Ace of Spades HQ
October 01, 2013
Some Stuff About ObamaCare and the Shut Down
I don't know why President Genius has such a hard time explaining 404Care. It's all so simple.
Ezra Klein recounts all the previous shutdown gambits. It's actually useful reading, apart from his belief that he's cute and/or funny. Shutdowns are not especially uncommon, certainly not "unprecedented," and are always resolved via compromise.
What's unprecedented about this shutdown is that Reid and his Second Banana Obama refuse to compromise. Which is, again, how these things have always ended in the past.
Matt Yglesias is paid to say stupid things:
It’s just like conservatives always warned — ObamaCare is too popular and it’s overloading the servers.
— Matt Yglesias (@mattyglesias) October 1, 2013
If you're an adult man and the public tone you're going for is "Bratty," you need to sit down and reevaluate your Life Choices.
Bratty is only cute in children and hot chicks who are DTF. And no one else.
This Bratty tone favored by the "Young Guns" of the online left was always repellent, but it's especially such as the "Young Guns" deteriorate further into Middle Age.
Patterico suggests that we don't call it a shutdown, as it isn't one. Eh, call it a Partial Furlough.
Democrats consider releasing Boehner's emails, in a sort of blackmail attempt.
Senate Democrats are considering leaking a series of emails between the chiefs of staff of Senate Majority Leader Harry Reid and Speaker John A. Boehner regarding employer contributions to congressional staff health care plans, multiple top-level sources said late Monday…
Senate Majority Whip Richard J. Durbin, D-Ill., described the emails to lobbyists at a dinner on Capitol Hill on Monday night, telling those present that they would be leaked within a day, according to someone who attended the event. When asked if he talked about leaking the emails at dinner, Durbin did not deny the conversation: “I have heard about [the emails] but I have not seen any. … All I’ll say is that I’ve heard there are emails but I have not seen them.”
Gerrymandering and other factors suggest that the GOP won't pay a price for the shutdown like they did in 95-96.
This suggests that even if a public backlash develops against a shutdown or potential government default, Republican members may be far more insulated against those gales than their counterparts were during the two shutdowns in the winter of 1995 and 1996. Today's GOP legislators, for the same reason, also may be less sensitive to shifts in public attitudes that could threaten their party's national image or standing in more closely contested parts of the country.

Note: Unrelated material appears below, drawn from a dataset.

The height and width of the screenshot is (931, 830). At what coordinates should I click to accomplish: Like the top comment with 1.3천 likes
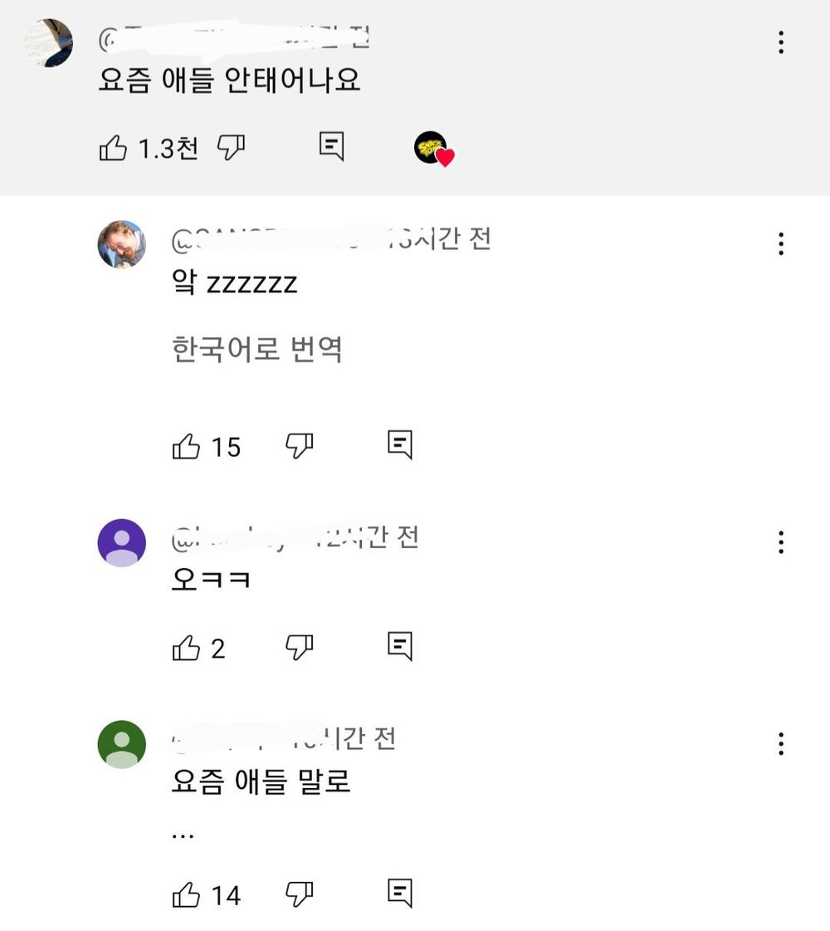[113, 149]
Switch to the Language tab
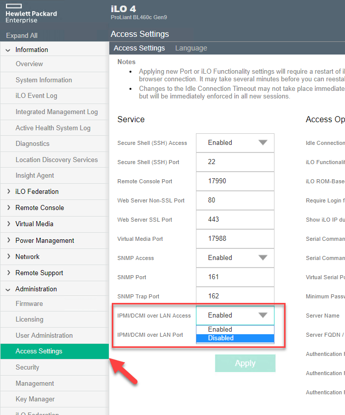Image resolution: width=345 pixels, height=415 pixels. pos(191,48)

Comparing today's 232-seat Republican majority with the 236 seats Republicans ultimately held after special elections and party switches from 1995-96 underscores the extent to which GOP legislators have succeeded in fortifying themselves into homogeneously conservative districts. On every measure, Republicans today represent constituencies that lean more lopsidedly toward their party.
And Gallup suggests that the GOP really didn't even pay much of a political price in 95-96 in the first place.